→ Problem statement: Begin at the row that contains "at (688, 78)." and stop after the row that contains "Describe the element at coordinates (624, 152)". Format those rows as a numbered list and leave out any blank lines.

→ Information:
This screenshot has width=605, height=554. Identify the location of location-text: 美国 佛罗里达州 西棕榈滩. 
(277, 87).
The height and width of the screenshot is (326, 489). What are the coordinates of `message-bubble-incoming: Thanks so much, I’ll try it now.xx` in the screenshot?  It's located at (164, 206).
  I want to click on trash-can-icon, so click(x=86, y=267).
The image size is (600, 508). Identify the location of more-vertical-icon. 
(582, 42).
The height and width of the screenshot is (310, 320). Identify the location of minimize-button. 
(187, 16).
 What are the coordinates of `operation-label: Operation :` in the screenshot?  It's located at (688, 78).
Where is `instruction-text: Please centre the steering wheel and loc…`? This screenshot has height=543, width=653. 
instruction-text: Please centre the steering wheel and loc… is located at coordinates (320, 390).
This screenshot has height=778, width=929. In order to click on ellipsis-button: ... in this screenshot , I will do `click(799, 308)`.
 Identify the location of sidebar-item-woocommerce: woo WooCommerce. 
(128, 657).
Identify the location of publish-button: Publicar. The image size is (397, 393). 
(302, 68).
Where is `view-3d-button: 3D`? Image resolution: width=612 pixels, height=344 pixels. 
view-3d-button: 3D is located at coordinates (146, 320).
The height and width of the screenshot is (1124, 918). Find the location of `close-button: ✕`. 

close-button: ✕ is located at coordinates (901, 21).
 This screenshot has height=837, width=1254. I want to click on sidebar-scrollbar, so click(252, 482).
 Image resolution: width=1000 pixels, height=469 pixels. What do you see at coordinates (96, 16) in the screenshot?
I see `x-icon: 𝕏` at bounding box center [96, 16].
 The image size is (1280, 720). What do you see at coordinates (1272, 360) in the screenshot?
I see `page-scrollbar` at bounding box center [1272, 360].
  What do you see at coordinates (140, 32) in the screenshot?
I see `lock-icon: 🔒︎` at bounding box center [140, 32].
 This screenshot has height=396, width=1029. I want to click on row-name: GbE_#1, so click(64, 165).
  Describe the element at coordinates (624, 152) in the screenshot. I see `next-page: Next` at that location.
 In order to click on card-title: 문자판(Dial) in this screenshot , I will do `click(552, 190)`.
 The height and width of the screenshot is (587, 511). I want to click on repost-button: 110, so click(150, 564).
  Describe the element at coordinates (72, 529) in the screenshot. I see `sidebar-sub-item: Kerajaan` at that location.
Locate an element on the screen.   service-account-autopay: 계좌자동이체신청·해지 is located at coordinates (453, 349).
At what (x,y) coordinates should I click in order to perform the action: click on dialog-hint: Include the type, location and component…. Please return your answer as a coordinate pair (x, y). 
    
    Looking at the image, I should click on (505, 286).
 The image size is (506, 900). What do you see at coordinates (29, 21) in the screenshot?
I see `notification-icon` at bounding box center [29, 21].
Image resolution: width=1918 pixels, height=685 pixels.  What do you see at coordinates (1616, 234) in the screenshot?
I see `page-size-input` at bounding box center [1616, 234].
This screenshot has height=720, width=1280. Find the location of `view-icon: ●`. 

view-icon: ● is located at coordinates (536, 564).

→ Problem solution:
1.  What are the coordinates of `operation-label: Operation :` in the screenshot?  It's located at (688, 78).
2. Where is `instruction-text: Please centre the steering wheel and loc…`? This screenshot has height=543, width=653. 
3. instruction-text: Please centre the steering wheel and loc… is located at coordinates (320, 390).
4. This screenshot has height=778, width=929. In order to click on ellipsis-button: ... in this screenshot , I will do `click(799, 308)`.
5.  Identify the location of sidebar-item-woocommerce: woo WooCommerce. 
6. (128, 657).
7. Identify the location of publish-button: Publicar. The image size is (397, 393). 
8. (302, 68).
9. Where is `view-3d-button: 3D`? Image resolution: width=612 pixels, height=344 pixels. 
10. view-3d-button: 3D is located at coordinates (146, 320).
11. The height and width of the screenshot is (1124, 918). Find the location of `close-button: ✕`. 
12. close-button: ✕ is located at coordinates (901, 21).
13.  This screenshot has height=837, width=1254. I want to click on sidebar-scrollbar, so click(252, 482).
14.  Image resolution: width=1000 pixels, height=469 pixels. What do you see at coordinates (96, 16) in the screenshot?
15. I see `x-icon: 𝕏` at bounding box center [96, 16].
16.  The image size is (1280, 720). What do you see at coordinates (1272, 360) in the screenshot?
17. I see `page-scrollbar` at bounding box center [1272, 360].
18.   What do you see at coordinates (140, 32) in the screenshot?
19. I see `lock-icon: 🔒︎` at bounding box center [140, 32].
20.  This screenshot has height=396, width=1029. I want to click on row-name: GbE_#1, so click(64, 165).
21.   Describe the element at coordinates (624, 152) in the screenshot. I see `next-page: Next` at that location.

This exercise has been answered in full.